▶ **Instructions for the task**: Would you copy the line that includes "The image size is (1489, 963)." and every line that follows it, down to the last line of the listing below, exactly as they stand?

▶ **Provided records**:
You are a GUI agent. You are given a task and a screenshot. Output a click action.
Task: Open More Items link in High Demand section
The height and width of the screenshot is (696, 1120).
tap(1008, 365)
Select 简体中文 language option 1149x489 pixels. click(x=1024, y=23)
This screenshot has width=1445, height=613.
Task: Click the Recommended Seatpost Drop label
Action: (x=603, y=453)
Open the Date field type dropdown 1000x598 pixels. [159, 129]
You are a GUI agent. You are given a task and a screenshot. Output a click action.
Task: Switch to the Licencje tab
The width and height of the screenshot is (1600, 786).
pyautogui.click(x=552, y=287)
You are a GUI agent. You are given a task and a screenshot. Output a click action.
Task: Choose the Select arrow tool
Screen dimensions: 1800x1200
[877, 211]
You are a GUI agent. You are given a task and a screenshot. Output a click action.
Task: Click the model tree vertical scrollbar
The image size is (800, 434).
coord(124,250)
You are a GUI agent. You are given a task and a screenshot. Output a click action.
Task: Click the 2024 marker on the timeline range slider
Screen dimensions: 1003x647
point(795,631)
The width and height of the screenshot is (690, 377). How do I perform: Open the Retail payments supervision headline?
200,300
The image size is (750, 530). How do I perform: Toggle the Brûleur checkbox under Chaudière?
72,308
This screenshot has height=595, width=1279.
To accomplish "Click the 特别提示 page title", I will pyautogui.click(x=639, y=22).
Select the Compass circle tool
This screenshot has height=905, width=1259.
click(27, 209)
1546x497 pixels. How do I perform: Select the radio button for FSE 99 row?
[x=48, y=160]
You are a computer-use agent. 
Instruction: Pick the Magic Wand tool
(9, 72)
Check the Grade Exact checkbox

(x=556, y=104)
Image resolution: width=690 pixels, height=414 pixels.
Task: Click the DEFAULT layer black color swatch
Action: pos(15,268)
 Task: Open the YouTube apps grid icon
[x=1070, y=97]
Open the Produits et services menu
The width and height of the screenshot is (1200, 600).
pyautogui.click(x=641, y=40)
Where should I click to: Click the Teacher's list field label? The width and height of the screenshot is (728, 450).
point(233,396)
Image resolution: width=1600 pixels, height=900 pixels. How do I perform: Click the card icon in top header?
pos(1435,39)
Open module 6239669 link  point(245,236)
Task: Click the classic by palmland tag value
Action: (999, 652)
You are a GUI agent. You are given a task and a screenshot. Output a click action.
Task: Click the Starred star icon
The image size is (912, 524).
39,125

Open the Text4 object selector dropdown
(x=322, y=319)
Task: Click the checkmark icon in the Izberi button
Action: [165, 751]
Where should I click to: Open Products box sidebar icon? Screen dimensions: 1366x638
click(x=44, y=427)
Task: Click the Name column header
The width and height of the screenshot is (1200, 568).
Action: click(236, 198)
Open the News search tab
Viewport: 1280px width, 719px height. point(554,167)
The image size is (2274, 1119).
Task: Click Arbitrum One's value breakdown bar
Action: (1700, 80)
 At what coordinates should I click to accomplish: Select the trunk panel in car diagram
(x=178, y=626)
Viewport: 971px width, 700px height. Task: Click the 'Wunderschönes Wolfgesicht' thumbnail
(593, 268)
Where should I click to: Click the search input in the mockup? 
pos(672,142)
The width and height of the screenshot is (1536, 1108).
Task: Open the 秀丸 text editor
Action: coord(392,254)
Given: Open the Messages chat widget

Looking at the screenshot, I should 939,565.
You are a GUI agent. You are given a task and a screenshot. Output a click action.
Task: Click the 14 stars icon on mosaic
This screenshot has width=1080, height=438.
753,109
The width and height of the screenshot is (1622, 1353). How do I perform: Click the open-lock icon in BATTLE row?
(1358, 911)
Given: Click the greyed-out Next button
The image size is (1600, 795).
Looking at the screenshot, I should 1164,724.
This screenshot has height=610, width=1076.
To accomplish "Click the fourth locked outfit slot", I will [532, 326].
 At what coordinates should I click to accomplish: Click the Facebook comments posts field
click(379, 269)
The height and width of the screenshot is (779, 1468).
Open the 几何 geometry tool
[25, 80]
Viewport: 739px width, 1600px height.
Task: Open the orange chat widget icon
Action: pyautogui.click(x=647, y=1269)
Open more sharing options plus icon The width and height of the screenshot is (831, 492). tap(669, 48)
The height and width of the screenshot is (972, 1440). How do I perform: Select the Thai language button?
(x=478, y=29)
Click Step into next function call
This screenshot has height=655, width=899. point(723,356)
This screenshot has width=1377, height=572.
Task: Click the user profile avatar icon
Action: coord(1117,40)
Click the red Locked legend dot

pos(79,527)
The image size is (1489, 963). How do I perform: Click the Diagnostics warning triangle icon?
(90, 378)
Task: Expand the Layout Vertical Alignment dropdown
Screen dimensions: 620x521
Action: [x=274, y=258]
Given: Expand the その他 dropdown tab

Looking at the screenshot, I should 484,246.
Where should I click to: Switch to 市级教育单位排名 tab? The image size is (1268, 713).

▶ **Written answer**:
The image size is (1489, 963). How do I perform: Click the Diagnostics warning triangle icon?
(90, 378)
Task: Expand the Layout Vertical Alignment dropdown
Screen dimensions: 620x521
Action: [x=274, y=258]
Given: Expand the その他 dropdown tab

Looking at the screenshot, I should 484,246.
Where should I click to: Switch to 市级教育单位排名 tab? The image size is (1268, 713).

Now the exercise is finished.